▶ _Task objective_
Every entry below is to be copied exactly as written.

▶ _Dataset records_
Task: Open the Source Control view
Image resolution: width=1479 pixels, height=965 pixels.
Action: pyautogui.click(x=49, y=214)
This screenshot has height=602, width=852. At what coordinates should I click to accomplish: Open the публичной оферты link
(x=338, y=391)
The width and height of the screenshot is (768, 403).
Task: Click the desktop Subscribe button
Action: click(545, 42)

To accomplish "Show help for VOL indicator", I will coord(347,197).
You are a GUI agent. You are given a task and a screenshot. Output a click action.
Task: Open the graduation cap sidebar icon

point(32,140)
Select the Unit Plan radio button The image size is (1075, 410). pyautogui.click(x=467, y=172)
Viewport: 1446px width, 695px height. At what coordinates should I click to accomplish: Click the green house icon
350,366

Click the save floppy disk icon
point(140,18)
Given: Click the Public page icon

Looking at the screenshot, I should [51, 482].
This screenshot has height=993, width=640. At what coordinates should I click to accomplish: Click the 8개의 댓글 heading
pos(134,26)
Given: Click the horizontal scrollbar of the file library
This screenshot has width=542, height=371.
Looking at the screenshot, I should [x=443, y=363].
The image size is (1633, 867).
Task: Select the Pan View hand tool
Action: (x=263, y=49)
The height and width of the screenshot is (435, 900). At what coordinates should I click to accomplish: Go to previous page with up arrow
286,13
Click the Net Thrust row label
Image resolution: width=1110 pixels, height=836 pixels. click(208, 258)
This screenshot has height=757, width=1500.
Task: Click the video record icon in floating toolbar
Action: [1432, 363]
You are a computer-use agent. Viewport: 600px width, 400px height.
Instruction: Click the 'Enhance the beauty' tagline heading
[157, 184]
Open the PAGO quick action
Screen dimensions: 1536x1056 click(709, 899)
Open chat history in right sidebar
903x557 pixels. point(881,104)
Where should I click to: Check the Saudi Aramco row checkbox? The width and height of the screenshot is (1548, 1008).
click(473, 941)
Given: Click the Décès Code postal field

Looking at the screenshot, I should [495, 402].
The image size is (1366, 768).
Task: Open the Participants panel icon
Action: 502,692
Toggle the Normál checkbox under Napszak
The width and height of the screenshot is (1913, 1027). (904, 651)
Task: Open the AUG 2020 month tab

▶ _Expected answer_
Task: Open the Source Control view
Image resolution: width=1479 pixels, height=965 pixels.
Action: pyautogui.click(x=49, y=214)
This screenshot has height=602, width=852. At what coordinates should I click to accomplish: Open the публичной оферты link
(x=338, y=391)
The width and height of the screenshot is (768, 403).
Task: Click the desktop Subscribe button
Action: click(545, 42)

To accomplish "Show help for VOL indicator", I will coord(347,197).
You are a GUI agent. You are given a task and a screenshot. Output a click action.
Task: Open the graduation cap sidebar icon

point(32,140)
Select the Unit Plan radio button The image size is (1075, 410). pyautogui.click(x=467, y=172)
Viewport: 1446px width, 695px height. At what coordinates should I click to accomplish: Click the green house icon
350,366

Click the save floppy disk icon
point(140,18)
Given: Click the Public page icon

Looking at the screenshot, I should [51, 482].
This screenshot has height=993, width=640. At what coordinates should I click to accomplish: Click the 8개의 댓글 heading
pos(134,26)
Given: Click the horizontal scrollbar of the file library
This screenshot has width=542, height=371.
Looking at the screenshot, I should [x=443, y=363].
The image size is (1633, 867).
Task: Select the Pan View hand tool
Action: (x=263, y=49)
The height and width of the screenshot is (435, 900). At what coordinates should I click to accomplish: Go to previous page with up arrow
286,13
Click the Net Thrust row label
Image resolution: width=1110 pixels, height=836 pixels. click(208, 258)
This screenshot has height=757, width=1500.
Task: Click the video record icon in floating toolbar
Action: [1432, 363]
You are a computer-use agent. Viewport: 600px width, 400px height.
Instruction: Click the 'Enhance the beauty' tagline heading
[157, 184]
Open the PAGO quick action
Screen dimensions: 1536x1056 click(709, 899)
Open chat history in right sidebar
903x557 pixels. point(881,104)
Where should I click to: Check the Saudi Aramco row checkbox? The width and height of the screenshot is (1548, 1008).
click(473, 941)
Given: Click the Décès Code postal field

Looking at the screenshot, I should [495, 402].
The image size is (1366, 768).
Task: Open the Participants panel icon
Action: 502,692
Toggle the Normál checkbox under Napszak
The width and height of the screenshot is (1913, 1027). (904, 651)
Task: Open the AUG 2020 month tab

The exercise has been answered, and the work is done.